Get me my lawyer!
RARE is the finance minister of a developing country who does not have Cleary Gottlieb Steen & Hamilton on speed-dial. Cleary, based in New York, has long been the go-to law firm for governments in debt crises. Since 1983 the firm has advised 28 sovereign debtors in 54 restructurings. Its recent clients include Greece and Iraq, as well as sturdier places like South Korea. Cleary’s lawyers have reaped both fame and fortune as a result: a survey of 17,000 lawyers by Vault, a jobs site, ranked it America’s seventh most prestigious firm. Its profit per partner of $2.9m last year ranks it 12th, according toAmerican Lawyer magazine.

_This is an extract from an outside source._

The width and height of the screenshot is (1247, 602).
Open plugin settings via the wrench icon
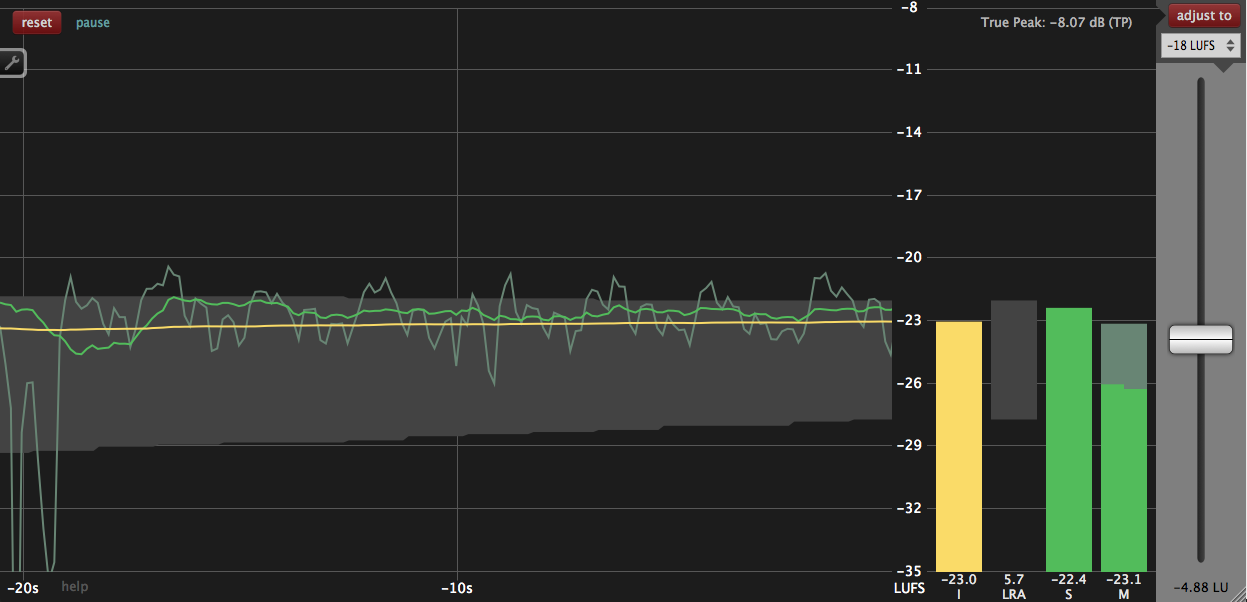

In 2014, however, the firm’s sovereign litigation clients have had a year to forget. In July arbitrators in The Hague ruled that Russia had illegally expropriated Yukos, a big oil company. They ordered the government to pay shareholders $50 billion, 20 times the previous record for arbitration. Argentina has suffered three setbacks at America’s Supreme Court. In March the justices reinstated a $185m award against the country. Three months later, they let a ruling stand that banned Argentina from servicing the bonds it issued in debt swaps in 2005 and 2010, unless it also paid the full claim of “holdout” investors who rejected those deals. The decision led Argentina to default. The court also approved the holdouts’ use of American subpoenas to hunt for Argentine assets abroad.